Obergericht Aargau gegen Verteidiger

Der Kanton Aargau ist berüchtigt dafür, dass amtliche Verteidiger oder unentgeltliche Rechtsvertreter willkürlich ungenügend entschädigt werden.

Das Obergericht des Kantons Aargau wurde nun in einer Verfügung vom 28. Juni 2022 der Beschwerdekammer des Bundesstrafgerichts (BB.2021.84) überdeutlich abgewatscht:

3. Das Obergericht schreibt bei der Bemessung der Anwaltsentschädigung einleitend, der Aufwand von rund 35 Stunden erweise sich «unter Berücksichtigung des Umfangs der vorliegenden Strafsache als überhöht und sei deshalb zu kürzen.». Das Obergericht erweckt damit zumindest den Anschein, einen bestimmten Betrag als Obergrenze für die Bemessung des amtlichen Honorars für die Verteidigung für angemessen zu halten; dass es – gleichsam pauschal – unabhängig von den konkreten Aufwendungen der Verteidigung bzw. von der Voraussetzung ausgeht, dass 35 Stunden zu viel seien und danach nach Positionen zu suchen, die gekürzt werden können.

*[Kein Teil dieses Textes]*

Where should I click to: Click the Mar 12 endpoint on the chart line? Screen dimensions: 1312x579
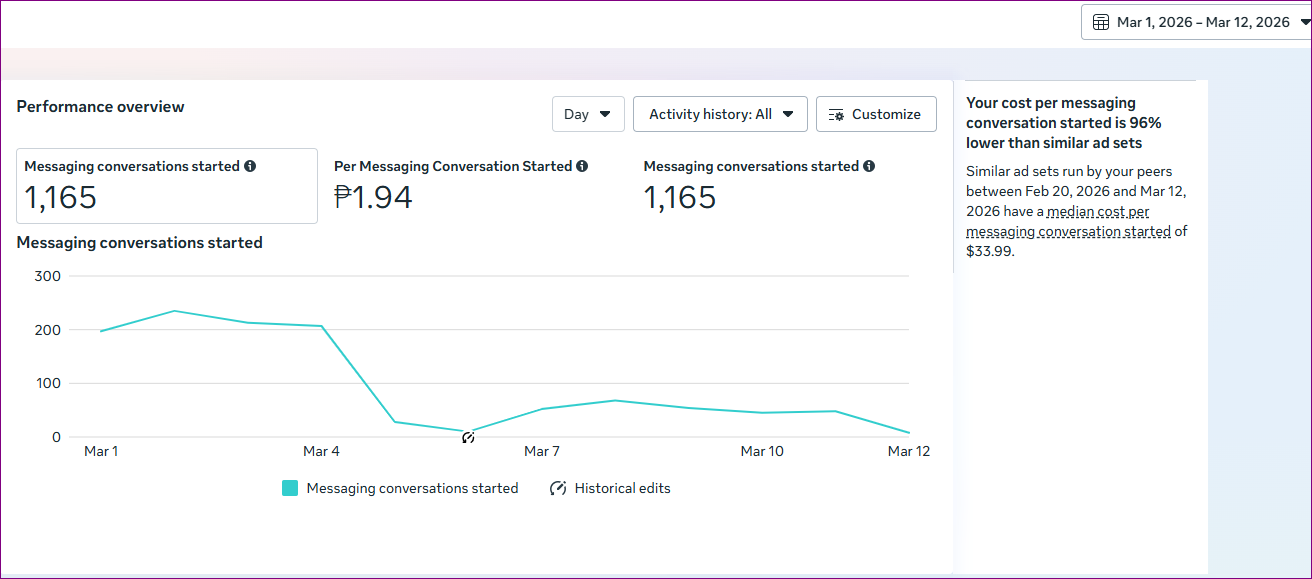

Es bleibt bei diesem Vorgehen unklar, gemessen woran 35 Stunden Aufwand zu viel sein sollen (Aktenumfang, Strafmass, strafrechtliche Massnahmen [z.B. Landesverweisung], Nebenfolgen, Schaden, Komplexität der Beweisführung, Geständigkeit, Anzahl Anklagepunkte, Unrecht, Verschulden?). Dass dieses Vorgehen – Suchen nach Positionen, die gekürzt werden können, damit die Entschädigung insgesamt nach Ermessen des Obergerichts nicht zu viel wird – problematisch ist und zu wenig vernünftigen Kürzungen im Einzelfall führen kann und als willkürlich erscheint, zeigt sich unten (E. 4.-7.). Im Übrigen sind nach dem Anwaltstarif des Kantons Aargau Pauschalhonorare nicht vorgesehen.
(…)
9. Obiter dictum: In den letzten sechs Jahren sind beim Bundesstrafgericht aus allen 26 Kantonen 115 Beschwerden gegen die kantonale Festsetzung des Honorars der amtlichen Verteidigung erhoben worden; davon entfallen 33 auf die Strafkammer des Obergerichts des Kantons Aargau. Die Strafkammer hat bei vielen Gelegenheiten Hinweise darauf gegeben, dass sie die anwaltlichen Entschädigungen für hoch oder zu hoch erachtet, so zum Beispiel sogar in Dispositiven mit Anweisungen an die erstinstanzliche Gerichtskasse, «dem unentgeltlichen Rechtsbeistand die von der Vorinstanz festgesetzte, sehr hoch erscheinende und im Berufungsverfahren unangefochten gebliebene Entschädigung auszurichten (vgl. Urteil des Bundesgerichts 6B_1299/2018 vom 28. Januar 2019 E. 2.3 f.).». Sie hat auch die Bereitschaft, anwaltliche Honorare nur in Bruchteilen der geltend gemachten Summe zu vergüten, mehrfach unter Beweis gestellt. Die Strafkammer setzt damit möglicherweise einen circulus vitiosus mangelnden Vertrauens in Gang: Die Verteidigung, die damit rechnet, nur für einen Teil oder gar Bruchteil ihrer Forderung entschädigt zu werden, wird motiviert, zu viel in Rechnung zu stellen, um im Ergebnis, nach der zu erwartenden Kürzung durch die Strafkammer noch angemessen für ihren notwendigen Aufwand entschädigt zu werden. Ist das Vertrauen jedoch einmal zerstört, ist es erfahrungsgemäss nur schwer wiederherzustellen. Eine andere Konsequenz könnte die folgende sein: Ein Anwalt, eine Anwältin, die mit willkürlichen Kürzungen ihrer ausgewiesenen Honorarforderungen rechnen müssen, könnten versucht sein, das Kostenrisiko so gering wie möglich zu halten, indem sie in ihr amtliches Mandat so wenig Aufwand wie möglich investieren. Solches dürfte aber in Widerspruch zu ihren Berufspflichten stehen und auch dem Anspruch der amtlich verteidigten Beschuldigten auf angemessene Verteidigung nicht genügen. Das Gericht darf die Anwaltschaft dieser Versuchung nicht aussetzen.

Dass es auch anders geht, zeigt der Kanton Zürich. Hier werden Entschädigungen für amtliche Verteidigungen grossmehrheitlich korrekt festgesetzt.